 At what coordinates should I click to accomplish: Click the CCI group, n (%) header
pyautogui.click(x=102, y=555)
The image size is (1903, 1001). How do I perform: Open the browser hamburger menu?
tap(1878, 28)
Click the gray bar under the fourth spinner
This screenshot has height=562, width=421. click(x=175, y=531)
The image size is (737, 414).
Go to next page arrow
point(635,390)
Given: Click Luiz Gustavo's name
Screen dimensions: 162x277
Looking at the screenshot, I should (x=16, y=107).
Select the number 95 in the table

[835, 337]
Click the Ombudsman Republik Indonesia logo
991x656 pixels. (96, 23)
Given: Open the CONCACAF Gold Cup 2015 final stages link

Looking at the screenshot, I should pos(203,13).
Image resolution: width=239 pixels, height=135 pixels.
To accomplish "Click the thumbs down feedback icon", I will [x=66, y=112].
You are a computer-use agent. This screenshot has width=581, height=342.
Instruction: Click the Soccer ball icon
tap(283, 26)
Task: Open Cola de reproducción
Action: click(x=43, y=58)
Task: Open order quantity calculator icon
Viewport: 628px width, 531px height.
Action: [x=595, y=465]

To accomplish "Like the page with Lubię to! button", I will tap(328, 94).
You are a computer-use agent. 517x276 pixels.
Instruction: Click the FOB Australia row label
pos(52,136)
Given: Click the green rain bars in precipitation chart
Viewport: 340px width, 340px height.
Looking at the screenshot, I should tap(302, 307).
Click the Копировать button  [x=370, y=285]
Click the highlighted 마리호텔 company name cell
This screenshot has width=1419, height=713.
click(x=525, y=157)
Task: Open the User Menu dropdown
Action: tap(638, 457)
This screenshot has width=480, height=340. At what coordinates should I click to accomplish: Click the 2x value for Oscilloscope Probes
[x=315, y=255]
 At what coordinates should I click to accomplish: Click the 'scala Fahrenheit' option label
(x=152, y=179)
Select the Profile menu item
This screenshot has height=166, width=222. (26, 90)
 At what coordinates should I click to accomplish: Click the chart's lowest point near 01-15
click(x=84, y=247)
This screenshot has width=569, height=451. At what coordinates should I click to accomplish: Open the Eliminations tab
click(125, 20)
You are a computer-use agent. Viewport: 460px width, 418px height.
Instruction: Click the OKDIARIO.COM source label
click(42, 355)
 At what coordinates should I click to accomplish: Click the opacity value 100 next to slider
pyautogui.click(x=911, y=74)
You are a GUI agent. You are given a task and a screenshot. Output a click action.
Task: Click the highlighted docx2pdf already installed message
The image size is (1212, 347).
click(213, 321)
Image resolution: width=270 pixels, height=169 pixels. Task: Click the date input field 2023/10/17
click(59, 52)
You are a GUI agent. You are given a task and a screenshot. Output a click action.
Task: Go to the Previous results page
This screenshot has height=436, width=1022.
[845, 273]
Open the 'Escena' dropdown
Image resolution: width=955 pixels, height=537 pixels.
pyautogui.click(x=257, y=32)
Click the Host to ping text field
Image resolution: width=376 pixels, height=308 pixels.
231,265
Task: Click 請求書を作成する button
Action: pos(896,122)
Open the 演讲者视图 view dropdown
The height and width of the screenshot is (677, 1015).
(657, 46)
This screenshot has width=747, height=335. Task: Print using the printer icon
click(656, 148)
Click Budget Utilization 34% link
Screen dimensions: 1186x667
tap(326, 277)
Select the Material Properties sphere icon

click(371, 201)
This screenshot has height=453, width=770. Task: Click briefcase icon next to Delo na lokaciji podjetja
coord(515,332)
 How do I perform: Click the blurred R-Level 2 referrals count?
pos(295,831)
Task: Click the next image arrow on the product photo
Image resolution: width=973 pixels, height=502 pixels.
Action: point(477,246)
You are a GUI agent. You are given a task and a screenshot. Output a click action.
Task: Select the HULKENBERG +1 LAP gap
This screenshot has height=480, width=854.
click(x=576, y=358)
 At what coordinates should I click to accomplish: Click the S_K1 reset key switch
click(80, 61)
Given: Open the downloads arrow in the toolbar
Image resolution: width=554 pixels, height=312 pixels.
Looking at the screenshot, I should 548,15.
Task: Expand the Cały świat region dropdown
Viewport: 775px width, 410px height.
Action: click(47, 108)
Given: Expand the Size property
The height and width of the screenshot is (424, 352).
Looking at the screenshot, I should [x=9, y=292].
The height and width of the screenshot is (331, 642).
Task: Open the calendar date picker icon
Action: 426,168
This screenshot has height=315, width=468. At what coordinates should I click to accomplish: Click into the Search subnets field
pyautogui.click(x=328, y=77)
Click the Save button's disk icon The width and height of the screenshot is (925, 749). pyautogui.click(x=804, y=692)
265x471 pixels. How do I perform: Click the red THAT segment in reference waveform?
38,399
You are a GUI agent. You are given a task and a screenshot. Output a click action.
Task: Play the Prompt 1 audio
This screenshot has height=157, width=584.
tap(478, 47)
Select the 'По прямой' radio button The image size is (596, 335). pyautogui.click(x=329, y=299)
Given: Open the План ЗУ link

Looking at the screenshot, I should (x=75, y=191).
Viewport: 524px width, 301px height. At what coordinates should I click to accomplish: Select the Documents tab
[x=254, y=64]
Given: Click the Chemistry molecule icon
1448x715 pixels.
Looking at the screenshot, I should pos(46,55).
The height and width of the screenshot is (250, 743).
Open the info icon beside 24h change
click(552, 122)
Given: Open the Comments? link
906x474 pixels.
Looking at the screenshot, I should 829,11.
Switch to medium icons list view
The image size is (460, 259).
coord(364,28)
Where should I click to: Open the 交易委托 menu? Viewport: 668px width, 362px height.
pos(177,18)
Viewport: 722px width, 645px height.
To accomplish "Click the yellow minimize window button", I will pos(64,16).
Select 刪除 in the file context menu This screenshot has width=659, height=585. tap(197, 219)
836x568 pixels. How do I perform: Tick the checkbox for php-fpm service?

● ● ● ●

● What to work on: Copy all of the data exactly. Skip nothing.

● Solved problem:
 At what coordinates should I click to accomplish: Click the CCI group, n (%) header
pyautogui.click(x=102, y=555)
The image size is (1903, 1001). How do I perform: Open the browser hamburger menu?
tap(1878, 28)
Click the gray bar under the fourth spinner
This screenshot has height=562, width=421. click(x=175, y=531)
The image size is (737, 414).
Go to next page arrow
point(635,390)
Given: Click Luiz Gustavo's name
Screen dimensions: 162x277
Looking at the screenshot, I should (x=16, y=107).
Select the number 95 in the table

[835, 337]
Click the Ombudsman Republik Indonesia logo
991x656 pixels. (96, 23)
Given: Open the CONCACAF Gold Cup 2015 final stages link

Looking at the screenshot, I should pos(203,13).
Image resolution: width=239 pixels, height=135 pixels.
To accomplish "Click the thumbs down feedback icon", I will [x=66, y=112].
You are a computer-use agent. This screenshot has width=581, height=342.
Instruction: Click the Soccer ball icon
tap(283, 26)
Task: Open Cola de reproducción
Action: click(x=43, y=58)
Task: Open order quantity calculator icon
Viewport: 628px width, 531px height.
Action: [x=595, y=465]

To accomplish "Like the page with Lubię to! button", I will tap(328, 94).
You are a computer-use agent. 517x276 pixels.
Instruction: Click the FOB Australia row label
pos(52,136)
Given: Click the green rain bars in precipitation chart
Viewport: 340px width, 340px height.
Looking at the screenshot, I should tap(302, 307).
Click the Копировать button  [x=370, y=285]
Click the highlighted 마리호텔 company name cell
This screenshot has width=1419, height=713.
click(x=525, y=157)
Task: Open the User Menu dropdown
Action: tap(638, 457)
This screenshot has width=480, height=340. At what coordinates should I click to accomplish: Click the 2x value for Oscilloscope Probes
[x=315, y=255]
 At what coordinates should I click to accomplish: Click the 'scala Fahrenheit' option label
(x=152, y=179)
Select the Profile menu item
This screenshot has height=166, width=222. (26, 90)
 At what coordinates should I click to accomplish: Click the chart's lowest point near 01-15
click(x=84, y=247)
This screenshot has width=569, height=451. At what coordinates should I click to accomplish: Open the Eliminations tab
click(125, 20)
You are a computer-use agent. Viewport: 460px width, 418px height.
Instruction: Click the OKDIARIO.COM source label
click(42, 355)
 At what coordinates should I click to accomplish: Click the opacity value 100 next to slider
pyautogui.click(x=911, y=74)
You are a GUI agent. You are given a task and a screenshot. Output a click action.
Task: Click the highlighted docx2pdf already installed message
The image size is (1212, 347).
click(213, 321)
Image resolution: width=270 pixels, height=169 pixels. Task: Click the date input field 2023/10/17
click(59, 52)
You are a GUI agent. You are given a task and a screenshot. Output a click action.
Task: Go to the Previous results page
This screenshot has height=436, width=1022.
[845, 273]
Open the 'Escena' dropdown
Image resolution: width=955 pixels, height=537 pixels.
pyautogui.click(x=257, y=32)
Click the Host to ping text field
Image resolution: width=376 pixels, height=308 pixels.
231,265
Task: Click 請求書を作成する button
Action: pos(896,122)
Open the 演讲者视图 view dropdown
The height and width of the screenshot is (677, 1015).
(657, 46)
This screenshot has width=747, height=335. Task: Print using the printer icon
click(656, 148)
Click Budget Utilization 34% link
Screen dimensions: 1186x667
tap(326, 277)
Select the Material Properties sphere icon

click(371, 201)
This screenshot has height=453, width=770. Task: Click briefcase icon next to Delo na lokaciji podjetja
coord(515,332)
 How do I perform: Click the blurred R-Level 2 referrals count?
pos(295,831)
Task: Click the next image arrow on the product photo
Image resolution: width=973 pixels, height=502 pixels.
Action: point(477,246)
You are a GUI agent. You are given a task and a screenshot. Output a click action.
Task: Select the HULKENBERG +1 LAP gap
This screenshot has height=480, width=854.
click(x=576, y=358)
 At what coordinates should I click to accomplish: Click the S_K1 reset key switch
click(80, 61)
Given: Open the downloads arrow in the toolbar
Image resolution: width=554 pixels, height=312 pixels.
Looking at the screenshot, I should 548,15.
Task: Expand the Cały świat region dropdown
Viewport: 775px width, 410px height.
Action: click(47, 108)
Given: Expand the Size property
The height and width of the screenshot is (424, 352).
Looking at the screenshot, I should [x=9, y=292].
The height and width of the screenshot is (331, 642).
Task: Open the calendar date picker icon
Action: 426,168
This screenshot has height=315, width=468. At what coordinates should I click to accomplish: Click into the Search subnets field
pyautogui.click(x=328, y=77)
Click the Save button's disk icon The width and height of the screenshot is (925, 749). pyautogui.click(x=804, y=692)
265x471 pixels. How do I perform: Click the red THAT segment in reference waveform?
38,399
You are a GUI agent. You are given a task and a screenshot. Output a click action.
Task: Play the Prompt 1 audio
This screenshot has height=157, width=584.
tap(478, 47)
Select the 'По прямой' radio button The image size is (596, 335). pyautogui.click(x=329, y=299)
Given: Open the План ЗУ link

Looking at the screenshot, I should (x=75, y=191).
Viewport: 524px width, 301px height. At what coordinates should I click to accomplish: Select the Documents tab
[x=254, y=64]
Given: Click the Chemistry molecule icon
1448x715 pixels.
Looking at the screenshot, I should pos(46,55).
The height and width of the screenshot is (250, 743).
Open the info icon beside 24h change
click(552, 122)
Given: Open the Comments? link
906x474 pixels.
Looking at the screenshot, I should 829,11.
Switch to medium icons list view
The image size is (460, 259).
coord(364,28)
Where should I click to: Open the 交易委托 menu? Viewport: 668px width, 362px height.
pos(177,18)
Viewport: 722px width, 645px height.
To accomplish "Click the yellow minimize window button", I will pos(64,16).
Select 刪除 in the file context menu This screenshot has width=659, height=585. tap(197, 219)
836x568 pixels. How do I perform: Tick the checkbox for php-fpm service?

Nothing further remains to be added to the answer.